Who knows if he’s right about John Dunne? Bret asked Griffin [John Dunne’s nephew] on his podcast if he thought this was true of John, and Griffin did not. So that was Bret’s perception.
So, I’ve listened to this week’s episode, and how it handled that moment felt pretty weird to me. It’s an almost off-handed comment made by Ellis, which you take as a prompt to go down a narrative alley about the context of being gay in the eighties. But it’s still Ellis maybe outing someone who’s no longer around. And in the larger context, Ellis is also someone who tends to say a lot of shit, a lot of which can’t really be vetted. What was your bar for inclusion with this?
That’s a good question. So, I’ve been on this project since 2013, right? People have said things to my tape recorder over the years that are shocking, scandalous things that I didn’t include in the podcast, because I have standards for what belongs in the podcast and what doesn’t.
With the Dunne stuff, that was Bret’s impression, right? But he’s a first-hand witness. He was on intimate terms with these people. So it seemed okay to me. I was careful to include Griffin Dunne saying he didn’t believe it was true, because it might well not have been true.
In any case, it seemed to say more interesting things about Bret than maybe even what it said about the Didion and Dunne marriage. You wonder if Bret, perceiving John Dunne as gay, felt that maybe he could’ve married Joan Didion. He had admired her to that point. And how Bret handled sexuality in his books and in his public persona… it just seemed to me that the information was germane to me.
Given the amount of gossip and perception in this story, how do you think through what really needs fact-checking and what goes in more as subjectivity?
Well, this project started out as an extended 14,000 word piece for Esquire that went through a rigorous fact-checking process, so I felt I had a good base to go on here. Also, look, I’m a thorough and experienced journalist at this point…

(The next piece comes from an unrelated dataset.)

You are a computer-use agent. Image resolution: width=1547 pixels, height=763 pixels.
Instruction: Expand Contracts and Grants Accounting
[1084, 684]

Okay, so, for example: In this week’s episode there’s this blowjob story with Bret’s dad. That was also included in the Esquire piece. Bret’s father, Bob Ellis, had monstrous qualities to him: he was emotionally, psychologically, and sometimes physically violent with the family. But he was also a formidable person: a college football star and a real estate tycoon. He was this figure of ferocious energy and ambition, and as Bret’s father, he made Bret, but then kind of destroyed Bret, and Bret had to remake himself. In some ways, the father is the making of Bret. You have to understand the father to understand the son.
So the story I felt best illustrated this was the blowjob story. Bret’s best friend at Bennington was a woman named Amy Herskovitz, who I interviewed for the Esquire piece, and she told me this story about that how she, Bret, and a few other people were with Bret’s father at Nell’s, the nightclub, and Bret’s father got a blowjob at the table from one of Bret’s friends, a young woman, right in front of Bret, who was gay but not out yet. That was an insane thing to do, right?

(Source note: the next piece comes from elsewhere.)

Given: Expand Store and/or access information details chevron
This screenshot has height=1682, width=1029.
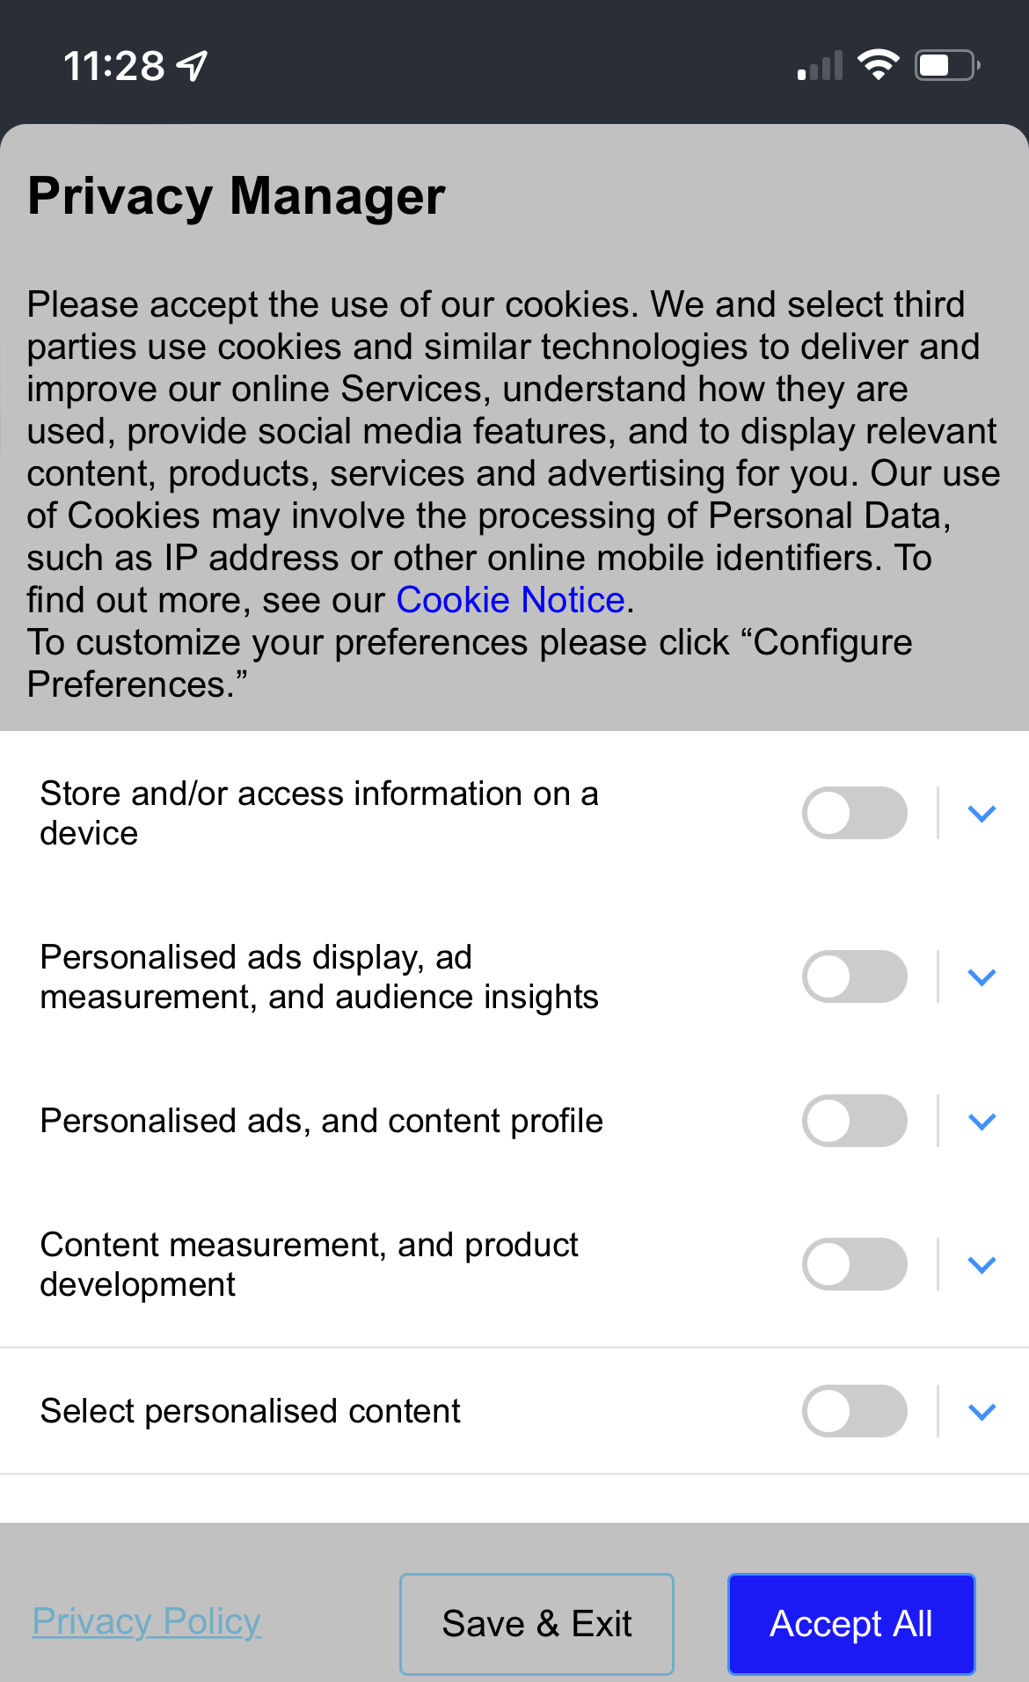Looking at the screenshot, I should point(982,814).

And it was insane trying to fact check that. Amy told me this, and of course I called Bret — the recorder was out, it was an official call — and he didn’t remember this event, but said he didn’t think anything was wrong. He trusted Amy’s memory. That was the only way I can fact-check this story. Obviously, Esquire was nervous about this story, but it appears in the Esquire piece.

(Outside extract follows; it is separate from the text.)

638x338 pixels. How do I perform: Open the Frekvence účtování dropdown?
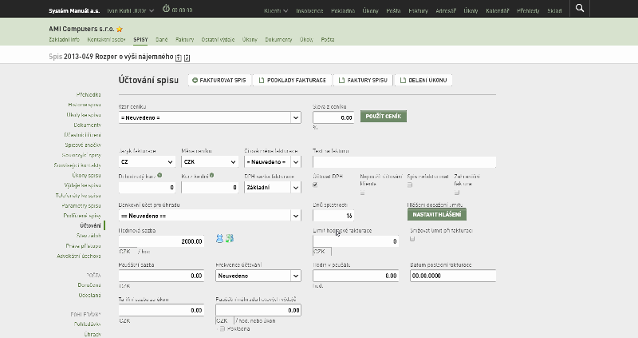click(258, 276)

Later, Bret and I were at a dinner or something, and all of a sudden he turns to me and says, “You know my mom is angry at you” — I’ve never met his mom — ”She’s mad about that story and it didn’t happen.” And I’m like, “I called you. We had an on the record conversation about this.” And he said, “Yeah, but it didn’t happen.”
I deal in nonfiction, but I always think about that Talking Heads lyric: “Facts all come with points of view / Facts don’t do what I want them to.” How do you handle a situation like this? Amy stands by her story, and I had checked with Bret on this.
That’s a sticky situation, but my sense is that’s also kinda what you get with someone like Ellis, who’s centered quite a bit throughout the season. He generally seems to be a very unreliable narrator.
Yeah, but who isn’t?
Sure, but he’s an almost performatively unreliable narrator, you know?
That’s funny. That’s really funny.
I’m just curious about the choice here. It’s a remarkable amount of faith to place in a source who, uh, rarely feels solid. Does that make sense?
Yeah, absolutely. This is what I deal with all my life. We’re talking about stuff that happened forty years ago when there was a ton of ingesting of drugs and drinking and just the passage of time. Jay McInerney said something interesting to me a few years ago. He’s working on a memoir, and he told me how kept a journal and how he couldn’t believe how often his memory was in conflict with it, because he has fictionalized parts of his life. But he was using his journal as a standard of truth. This is all to say how slippery memory is, and I try to do my best to be honest about it.
Let’s switch gears. In October, Page Six reported that Donna Tartt was taking legal action against the podcast. What’s the current situation with that?
So here’s what happened at the most basic level: Early on [in the podcast’s run], her UK publisher had sent a takedown notice to Apple and Spotify. The lawyers on our side disputed them, and the publisher withdrew them. That’s it. There has been no contact from her lawyers since.
Were you surprised to see those notices?
I was and I wasn’t. I said this earlier: I do see this show as a sort of Mad Men but for Generation Podcast, and if you extend the metaphor, she’s the Don Draper in the sense that she’s the central mystery of the podcast. Who is she? Where does she come from? How does she come to be? That’s one of the things I’m trying to do with the podcast: to show the evolution of Donna Tartt to “Donna Tartt, literary and style icon.” It’s a carefully guarded story, and nobody’s gotten the real story until now, even though she’s been around for almost three decades now.
It’s striking to me how she’s the only one of the three principal subjects in the series who doesn’t appear as a primary source. And because the season is about the interlinking histories of these three writers, it does end up feeling like you have a situation where, to some extent, her story is largely mediated by two male peers. So on the one hand, there’s this gender imbalance, but on the other hand, there’s also just a more general narrative imbalance. I’m wondering about your thoughts on that.
Sure. In a perfect world, she absolutely would be participating. She made the choice not to, and I can’t control that. I understand why this would be a touchy subject for her. She’s someone who really believes in the mystique of the novelist, I think, and at some level, the podcast is about demystifying that, at least a little. My sense about Donna is that she was this dreamy, highly imaginative, alienated kid living in a one-horse town in Mississippi. Her background was workaday and unglamorous, and I think she’s somebody who wanted to inhabit an Evelyn Waugh novel.
This is kind of a funny thing, but to me, this podcast is meant to be a high five or a hug. It’s a celebration of these three people who are some of the most important writers of their generation. Donna wrote the American Brideshead Revisited. She’s a triumph. She shows you can come from modest means and become hugely successful because you love what you do so much. I know this is probably not a delightful thing for her. But to me, it’s celebratory. I don’t know what else to say.
I guess I also feel like, in some weird way, I’m performing a kind of service, because it’s almost like we’re living in a post-literary world now. People just don’t seem to read anymore, and yet the need for story is stronger than ever. One of the things I wanted to show with this podcast is that you can be a young writer reading The Secret History and be like, “Oh my god, that world is so wild and thrilling and I could never come up with something like that.” Donna didn’t either. She was living it, and she figured out a way to build a story around it.